Splunk Cloud Platform

Getting Data In

Configure event line breaking

Some events consist of more than one line. The Splunk platform handles most multiline events correctly by default. If you have multiline events that the Splunk platform doesn't handle properly, you can configure it to change its line breaking behavior.

If you use Splunk Cloud Platform, you can do the following:

  • Forward any data where you need to configure event line breaking, because there is no way to configure event line breaking in the Splunk Web interface. You can use a heavy forwarder to break incoming data into lines and subsequently merge them as you want into events prior to sending data to your Splunk Cloud Platform instance.
  • If you have access to the Edge Processor solution, you can use Edge Processors to configure event line breaking, see Using source types to break and merge data in Edge Processors and About the Edge Processor solution in the Splunk Use Edge Processors manual.

If you use Splunk Enterprise, you can configure the settings and follow the procedures in this topic on any instance that indexes the incoming data stream.

How the Splunk platform determines event boundaries

The Splunk platform determines event boundaries in two phases:

  1. Line breaking, which uses the LINE_BREAKER setting to split the incoming stream of data into separate lines.
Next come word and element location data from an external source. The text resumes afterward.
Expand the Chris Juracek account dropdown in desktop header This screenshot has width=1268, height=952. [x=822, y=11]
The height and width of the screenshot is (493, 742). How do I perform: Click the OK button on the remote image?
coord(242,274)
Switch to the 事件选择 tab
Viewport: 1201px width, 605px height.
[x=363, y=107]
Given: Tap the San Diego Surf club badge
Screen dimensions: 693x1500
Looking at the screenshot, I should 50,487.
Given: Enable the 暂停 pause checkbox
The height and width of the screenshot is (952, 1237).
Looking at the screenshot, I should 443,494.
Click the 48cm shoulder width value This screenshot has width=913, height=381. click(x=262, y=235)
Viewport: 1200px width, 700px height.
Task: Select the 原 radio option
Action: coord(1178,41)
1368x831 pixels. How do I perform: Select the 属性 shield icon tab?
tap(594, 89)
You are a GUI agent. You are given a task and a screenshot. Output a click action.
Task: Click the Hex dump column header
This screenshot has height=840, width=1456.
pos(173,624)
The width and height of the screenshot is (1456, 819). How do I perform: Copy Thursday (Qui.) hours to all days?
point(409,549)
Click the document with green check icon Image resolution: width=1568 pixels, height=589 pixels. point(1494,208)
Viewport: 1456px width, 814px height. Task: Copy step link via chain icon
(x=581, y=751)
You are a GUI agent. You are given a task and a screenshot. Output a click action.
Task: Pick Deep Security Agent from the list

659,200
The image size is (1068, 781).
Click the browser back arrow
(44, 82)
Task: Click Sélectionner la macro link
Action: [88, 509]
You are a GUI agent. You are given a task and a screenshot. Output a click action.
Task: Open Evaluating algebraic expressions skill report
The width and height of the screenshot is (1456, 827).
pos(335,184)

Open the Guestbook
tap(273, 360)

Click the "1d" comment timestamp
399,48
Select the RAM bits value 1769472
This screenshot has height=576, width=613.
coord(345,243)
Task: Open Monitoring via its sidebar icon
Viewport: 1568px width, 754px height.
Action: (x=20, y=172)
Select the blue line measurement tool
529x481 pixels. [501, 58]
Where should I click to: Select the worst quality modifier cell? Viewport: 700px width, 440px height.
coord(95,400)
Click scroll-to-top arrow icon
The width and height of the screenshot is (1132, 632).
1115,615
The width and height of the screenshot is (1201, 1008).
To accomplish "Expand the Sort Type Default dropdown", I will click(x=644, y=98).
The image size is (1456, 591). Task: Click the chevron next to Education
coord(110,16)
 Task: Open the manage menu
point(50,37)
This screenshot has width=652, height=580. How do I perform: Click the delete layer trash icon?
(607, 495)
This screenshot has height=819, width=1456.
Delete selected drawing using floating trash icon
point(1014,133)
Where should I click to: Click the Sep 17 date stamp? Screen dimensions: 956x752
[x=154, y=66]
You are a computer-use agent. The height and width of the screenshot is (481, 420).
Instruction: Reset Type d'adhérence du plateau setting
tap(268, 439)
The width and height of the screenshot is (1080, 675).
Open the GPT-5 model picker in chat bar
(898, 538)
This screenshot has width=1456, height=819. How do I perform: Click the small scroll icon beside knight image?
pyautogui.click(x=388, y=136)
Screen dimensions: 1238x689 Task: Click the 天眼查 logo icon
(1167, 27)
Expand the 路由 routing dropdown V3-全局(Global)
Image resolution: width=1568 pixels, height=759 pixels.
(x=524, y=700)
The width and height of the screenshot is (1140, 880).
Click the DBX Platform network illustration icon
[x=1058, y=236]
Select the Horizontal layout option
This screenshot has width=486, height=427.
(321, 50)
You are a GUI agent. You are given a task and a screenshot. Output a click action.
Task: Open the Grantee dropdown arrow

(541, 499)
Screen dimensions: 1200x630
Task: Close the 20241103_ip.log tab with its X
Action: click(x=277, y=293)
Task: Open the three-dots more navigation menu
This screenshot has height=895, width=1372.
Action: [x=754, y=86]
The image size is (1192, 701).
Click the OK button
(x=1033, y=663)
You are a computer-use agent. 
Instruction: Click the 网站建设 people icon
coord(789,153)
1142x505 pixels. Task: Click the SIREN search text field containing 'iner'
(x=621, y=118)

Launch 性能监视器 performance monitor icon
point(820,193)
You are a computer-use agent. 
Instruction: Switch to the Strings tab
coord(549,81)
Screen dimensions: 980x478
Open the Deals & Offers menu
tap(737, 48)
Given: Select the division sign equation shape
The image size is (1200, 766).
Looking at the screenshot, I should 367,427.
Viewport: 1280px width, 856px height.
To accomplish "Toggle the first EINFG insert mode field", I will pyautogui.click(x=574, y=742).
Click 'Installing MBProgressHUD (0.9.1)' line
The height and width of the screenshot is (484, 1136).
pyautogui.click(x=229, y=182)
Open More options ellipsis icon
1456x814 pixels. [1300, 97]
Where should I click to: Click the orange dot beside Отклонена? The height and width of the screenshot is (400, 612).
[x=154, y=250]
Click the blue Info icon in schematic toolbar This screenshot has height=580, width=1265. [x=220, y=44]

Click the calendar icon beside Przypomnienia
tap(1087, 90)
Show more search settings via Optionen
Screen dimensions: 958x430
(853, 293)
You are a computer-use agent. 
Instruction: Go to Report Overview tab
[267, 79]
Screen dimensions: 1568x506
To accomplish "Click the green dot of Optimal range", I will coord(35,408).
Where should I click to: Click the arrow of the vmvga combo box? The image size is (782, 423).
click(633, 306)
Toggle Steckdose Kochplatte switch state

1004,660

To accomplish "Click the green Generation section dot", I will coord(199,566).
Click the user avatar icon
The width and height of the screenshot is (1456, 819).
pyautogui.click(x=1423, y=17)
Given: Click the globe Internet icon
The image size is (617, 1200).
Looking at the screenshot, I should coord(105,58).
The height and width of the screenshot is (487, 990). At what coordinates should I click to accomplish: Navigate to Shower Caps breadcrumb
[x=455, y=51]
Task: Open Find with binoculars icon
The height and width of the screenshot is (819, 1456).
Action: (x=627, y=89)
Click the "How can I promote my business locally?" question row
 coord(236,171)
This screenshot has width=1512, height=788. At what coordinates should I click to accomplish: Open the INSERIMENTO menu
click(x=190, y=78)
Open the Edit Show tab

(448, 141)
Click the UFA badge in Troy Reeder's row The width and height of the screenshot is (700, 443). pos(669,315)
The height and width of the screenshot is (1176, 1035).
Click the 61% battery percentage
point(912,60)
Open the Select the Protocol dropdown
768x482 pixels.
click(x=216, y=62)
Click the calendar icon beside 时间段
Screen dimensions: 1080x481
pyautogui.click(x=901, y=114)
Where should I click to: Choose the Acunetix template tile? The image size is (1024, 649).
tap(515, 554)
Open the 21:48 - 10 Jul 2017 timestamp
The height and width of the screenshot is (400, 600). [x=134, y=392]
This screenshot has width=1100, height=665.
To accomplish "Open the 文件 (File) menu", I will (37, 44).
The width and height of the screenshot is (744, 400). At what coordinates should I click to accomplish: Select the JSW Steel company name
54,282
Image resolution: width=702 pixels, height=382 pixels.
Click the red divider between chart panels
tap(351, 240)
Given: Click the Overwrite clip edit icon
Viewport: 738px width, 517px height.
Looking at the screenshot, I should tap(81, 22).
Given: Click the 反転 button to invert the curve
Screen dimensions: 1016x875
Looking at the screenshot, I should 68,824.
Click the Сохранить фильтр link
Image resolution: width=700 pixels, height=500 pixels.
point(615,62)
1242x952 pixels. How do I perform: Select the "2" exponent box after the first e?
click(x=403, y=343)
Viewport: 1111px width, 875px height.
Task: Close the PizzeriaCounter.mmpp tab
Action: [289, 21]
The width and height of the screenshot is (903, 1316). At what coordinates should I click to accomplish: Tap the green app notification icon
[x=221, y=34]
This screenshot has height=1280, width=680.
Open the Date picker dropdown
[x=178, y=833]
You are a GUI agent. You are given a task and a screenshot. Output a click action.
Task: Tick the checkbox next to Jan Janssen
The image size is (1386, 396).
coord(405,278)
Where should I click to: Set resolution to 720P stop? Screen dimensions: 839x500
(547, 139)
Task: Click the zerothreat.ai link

By default, the LINE_BREAKER value is any sequence of newlines and carriage returns. In regular expression format, this is represented as the following string: ([\r\n]+). You don't normally need to adjust this setting, but in cases where it's necessary, you must configure it in the props.conf configuration file on the forwarder that sends the data to Splunk Cloud Platform or a Splunk Enterprise indexer. The LINE_BREAKER setting expects a value in regular expression format.
  2. Line merging, which uses the SHOULD_LINEMERGE setting to merge previously separated lines into events. By default, the Splunk platform performs line merging, and the value for SHOULD_LINEMERGE is true. You don't normally need to adjust this setting, but in cases where it is necessary, you must configure this setting in the props.conf configuration file on the forwarder that sends the data to Splunk Cloud Platform. If you configure the Splunk platform to not perform line merging by setting the SHOULD_LINEMERGE attribute to false, then the platform splits the incoming data into lines according to what the LINE_BREAKER setting determines.

Line breaking is relatively efficient for the Splunk platform, while line merging is relatively slow. Using the LINE_BREAKER setting can produce the results you want in the line breaking phase. This is valuable if a significant amount of your data consists of multiline events.

There are additional configuration settings that help you break your incoming data stream into events, such as line-breaking.

How to configure event boundaries

Many event logs have a strict one-line-per-event format, but others don't. The Splunk platform can often recognize the event boundaries, but if event boundary recognition doesn't occur, or happens incorrectly, you can set custom rules in the props.conf configuration file to establish event boundaries.

Requirements for configuring event boundaries

Before you attempt to configure event boundaries for your events, confirm that you have the following:

  • An understanding of regular expressions. The LINE_BREAKER setting uses a regular expression to determine what the boundary of an event is.
  • One of the following, depending on whether you use Splunk Cloud Platform or Splunk Enterprise:
    • A heavy forwarder that has been configured to send data to your Splunk Cloud Platform instance. You can download the Splunk Cloud Platform universal forwarder credentials package that comes with your Splunk Cloud Platform instance and install it on a Splunk heavy forwarder.
    • A Splunk Enterprise indexer or heavy forwarder, if you use Splunk Enterprise.
  • A file that represents the data stream where you want to configure custom line breaking.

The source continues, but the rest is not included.